After being flushed out of the eastern Sierra by some unsettled weather I wanted to take advantage of the good weather back home and decided to make a quick jaunt up to Dicks Peak. I opted to take a route which Morgan had recently suggested, starting at Fallen Leaf Lake and cutting from the mid Tallac trail up to Dicks Pass. I was glad to see that the road to Lily Lake was open and parked at the very top of the lot just after 9 am.
As I put on my trailrunners and strapped my skis to my pack another car parked beside me. The driver asked me if we needed day permits and I told him “Yes, but I doubt any ranger will be checking on a Friday before Memorial Day!” He reminded me that it was actually Saturday and I told him where he could get a permit. I decided to risk not grabbing one — I have never encountered a ranger in Desolation Wilderness despite hearing that they do make the circuits.
I hiked up the fire road that leads from the top of the lot and remembered to take a left before the flooded section to find the trail. I did find a use trail, but it meandered a bit before I found the main trail. Luckily I recalled that the trail generally follows the alignment of the power lines in this section and found it nearby. As I learned later, the actual trail takes a left before a much more substantial section of flooding (one that you would look at and think “how will I get around this?”).
The mid Tallac trail climbs at a moderate angle across some glacially polished slate (with some textbook chatter marks!) before making a few small switchbacks up a talus field and traversing west toward the high meadow. When I drove across the outlet of Lily Lake I’d noticed a few skiers heading toward the south side of the lake and assumed that they were heading for the Hall of the Gods. As I climbed I had a good view of the many chutes on Angora Peak’s north face and thought that it wouldn’t be a bad day to check them out!
Near the top of the ascending traverse I encountered two snowfields, each about 100 ft across and fairly steep. I was grateful to find someone had already booted across it and gained easy purchase in their boot pack. It appeared that whoever set the pack had used crampons and depending on the time of the day that seemed a wise choice.
After reaching the gully where the mid Tallac trail turns and starts to climb the meadow, I stayed in the gully following a recent bootpack. My goal was to stay as low as possible, reaching Gilmore Lake at its outlet and picking up the trail to Dicks Pass. The forest was delightful and I enjoyed the hike despite the extra concentration needed to negotiate the small suncups.
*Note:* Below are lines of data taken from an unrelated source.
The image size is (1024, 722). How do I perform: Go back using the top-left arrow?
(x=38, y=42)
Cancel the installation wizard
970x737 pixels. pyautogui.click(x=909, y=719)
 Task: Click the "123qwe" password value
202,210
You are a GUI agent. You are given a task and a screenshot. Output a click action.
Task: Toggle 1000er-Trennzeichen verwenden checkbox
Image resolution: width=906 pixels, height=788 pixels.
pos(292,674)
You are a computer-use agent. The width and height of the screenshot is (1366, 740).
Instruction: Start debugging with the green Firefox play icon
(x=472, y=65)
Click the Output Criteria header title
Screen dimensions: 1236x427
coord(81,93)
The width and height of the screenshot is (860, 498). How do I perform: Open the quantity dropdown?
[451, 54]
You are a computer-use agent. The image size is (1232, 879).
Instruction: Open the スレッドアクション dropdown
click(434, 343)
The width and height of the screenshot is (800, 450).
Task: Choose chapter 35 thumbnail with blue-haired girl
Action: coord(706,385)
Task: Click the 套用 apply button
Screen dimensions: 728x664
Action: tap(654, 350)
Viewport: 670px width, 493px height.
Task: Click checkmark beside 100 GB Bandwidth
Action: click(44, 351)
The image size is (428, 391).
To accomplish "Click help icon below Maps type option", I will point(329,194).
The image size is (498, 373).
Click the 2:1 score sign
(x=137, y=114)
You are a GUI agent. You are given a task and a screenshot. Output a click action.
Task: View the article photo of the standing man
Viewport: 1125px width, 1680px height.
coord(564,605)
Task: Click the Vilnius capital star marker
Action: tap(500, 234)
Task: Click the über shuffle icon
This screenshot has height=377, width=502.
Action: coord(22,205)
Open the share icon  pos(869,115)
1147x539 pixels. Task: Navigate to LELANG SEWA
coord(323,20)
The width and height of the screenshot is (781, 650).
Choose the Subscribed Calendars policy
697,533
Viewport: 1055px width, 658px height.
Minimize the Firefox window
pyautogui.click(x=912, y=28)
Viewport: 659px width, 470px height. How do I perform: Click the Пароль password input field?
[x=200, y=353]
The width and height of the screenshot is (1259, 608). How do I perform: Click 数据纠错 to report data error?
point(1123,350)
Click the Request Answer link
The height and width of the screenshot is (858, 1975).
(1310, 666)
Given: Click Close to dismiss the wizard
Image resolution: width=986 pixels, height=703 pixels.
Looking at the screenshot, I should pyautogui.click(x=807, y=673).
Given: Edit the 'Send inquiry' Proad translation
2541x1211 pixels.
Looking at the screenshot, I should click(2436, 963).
I wasn’t paying too close attention to my location and ended up a couple hundred feet above Gilmore Lake. I spotted the clearing which indicated the lake below me and started jogging down toward it. I was surprised to find solid snow coverage across the whole lake but took advantage of the coverage, jogging across the lake to the southwest corner.
It was a bit odd running with skis on my back but soon I was on the other side of the lake climbing toward the trail to Dicks Pass. I gained the ridge and had my first view of Jacks and Dicks Peaks and was glad to see that I’d be able to ski from near the summit of Dicks Peak.
I had been hoping that the trail to Dicks Pass might be snow free and easy going so I was less glad to see that the ridge still had fairly complete snow coverage. No worry, I swapped my trailrunners for my boots and clicked into my skis, opting to stow my shoes in my pack since I wasn’t sure I’d return here on the way out.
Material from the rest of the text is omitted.